#### Using the information
**1.** Translate this sentence from the report on Anwar Ibrahim's sodomy trial into Spanish: "Saiful lodged a police complaint two days later."
**2.** Reproduce the part of the Anwar trial report that opens with the words containing "Sodomy trial of Malaysia’s Anwar starts after" and closes with "his political movement.".
**3.** Extend the news report on Anwar Ibrahim's sodomy trial, picking up right after its final sentence.

Sodomy trial of Malaysia’s Anwar starts after lawyers fail to secure further delays

By AP
Wednesday, February 3, 2010

Sodomy trial of Malaysia’s Anwar starts

KUALA LUMPUR, Malaysia — Malaysian opposition leader Anwar Ibrahim went on trial Wednesday for allegedly sodomizing a male aide, a charge that he says is a high-level government conspiracy aimed at destroying his political movement.

The trial started in the Kuala Lumpur High Court after Anwar’s lawyers exhausted efforts to put the proceedings on hold because of unresolved technicalities, including their requests for advance access to the prosecution’s medical evidence in the case.

Judge Mohamad Zabidin Diah, who presided over proceedings, adjourned the hearing immediately as lawyers from both sides waited for Anwar to enter the court room.

Anwar is accused of sodomizing 24-year-old Saiful Bukhari Azlan, a former election worker and aide, on June 26, 2008 at a private condominium. Saiful lodged a police complaint two days later.

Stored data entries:

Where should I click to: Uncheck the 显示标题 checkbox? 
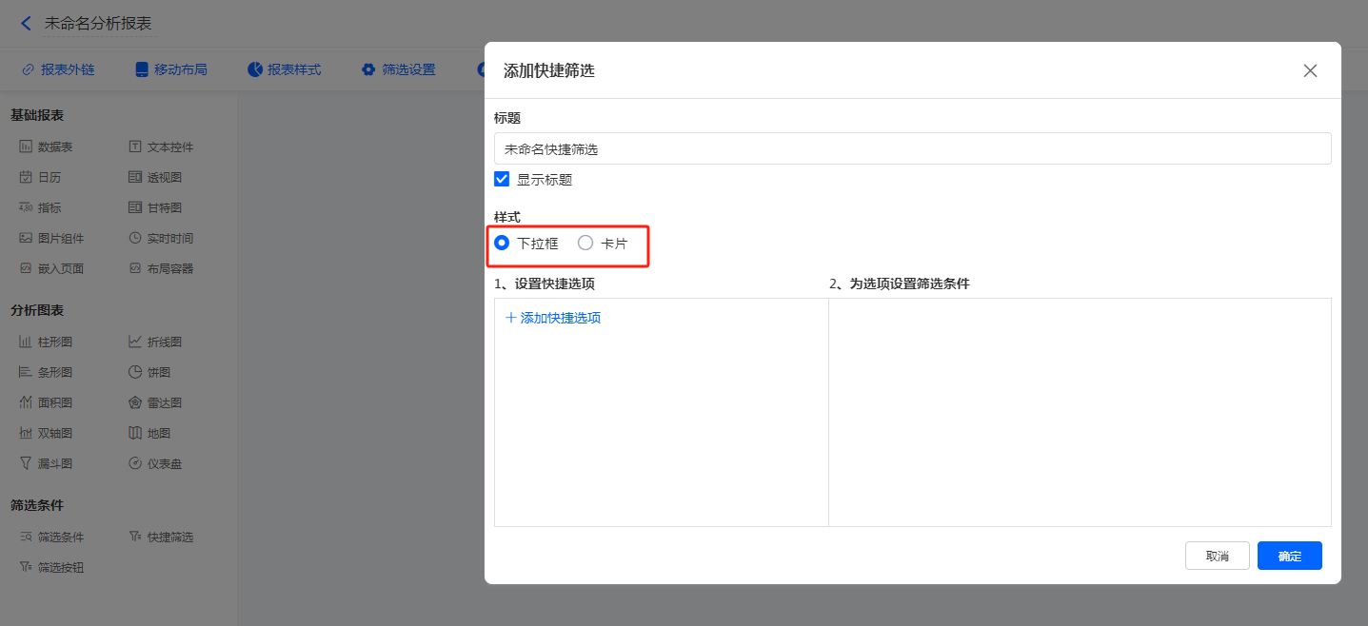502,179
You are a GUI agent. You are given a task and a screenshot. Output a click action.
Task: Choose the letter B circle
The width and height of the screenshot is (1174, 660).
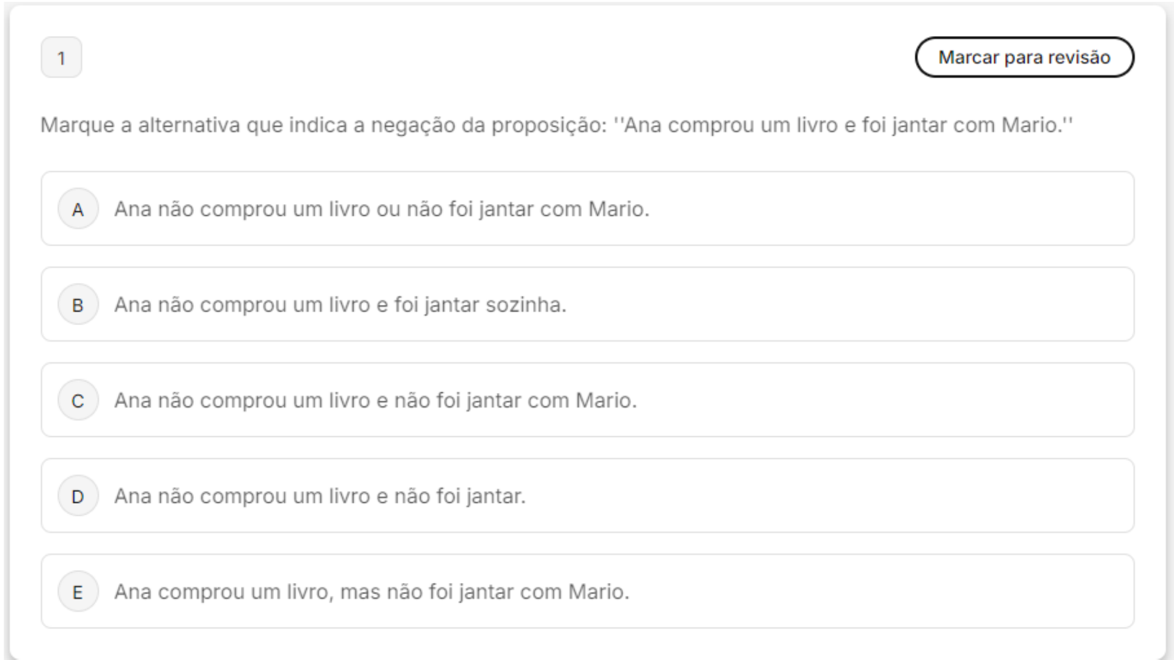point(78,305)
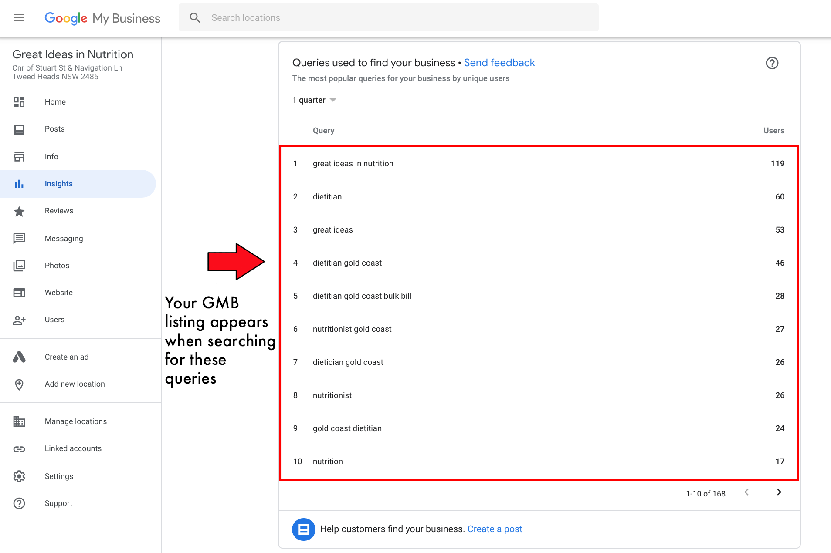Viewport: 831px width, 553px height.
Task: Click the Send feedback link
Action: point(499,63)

#### Expected outputs
**1.** Saiful presentó una denuncia ante la policía dos días después.

**2.**
Sodomy trial of Malaysia’s Anwar starts after lawyers fail to secure further delays

By AP
Wednesday, February 3, 2010

Sodomy trial of Malaysia’s Anwar starts

KUALA LUMPUR, Malaysia — Malaysian opposition leader Anwar Ibrahim went on trial Wednesday for allegedly sodomizing a male aide, a charge that he says is a high-level government conspiracy aimed at destroying his political movement.

**3.**
Anwar insists the charge was fabricated by Prime Minister Najib Razak and his government to knock out the opposition, which severely eroded the ruling coalition’s grip on power in March 2008 general elections. Najib has denied conspiring against Anwar.

It is the second time in his political career that Anwar, 62, has been charged for the crime punishable by 20 years’ imprisonment in this Muslim-majority country.

Hearings for the trial were repeatedly postponed since August 2008 as Anwar’s lawyers sought to have the charge dropped, claiming there was no medical evidence of sodomy to warrant a trial and demanding that the prosecution show its evidence to the defense in advance.

Judge Diah refused to grant further adjournments, saying the prosecution can deliver its opening statements and start calling witnesses.

“We want a fair trial,” Anwar’s lawyer Karpal Singh said, adding that his client should be “given every opportunity” to obtain material for his defense.

Anwar was previously charged in 1998 and convicted of sodomizing his family driver, but Malaysia’s top court overturned the conviction in 2004. Anwar, who was deputy prime minister in the 1990s, had maintained his innocence, insisting he was framed to prevent him from challenging then-leader Mahathir Mohamad.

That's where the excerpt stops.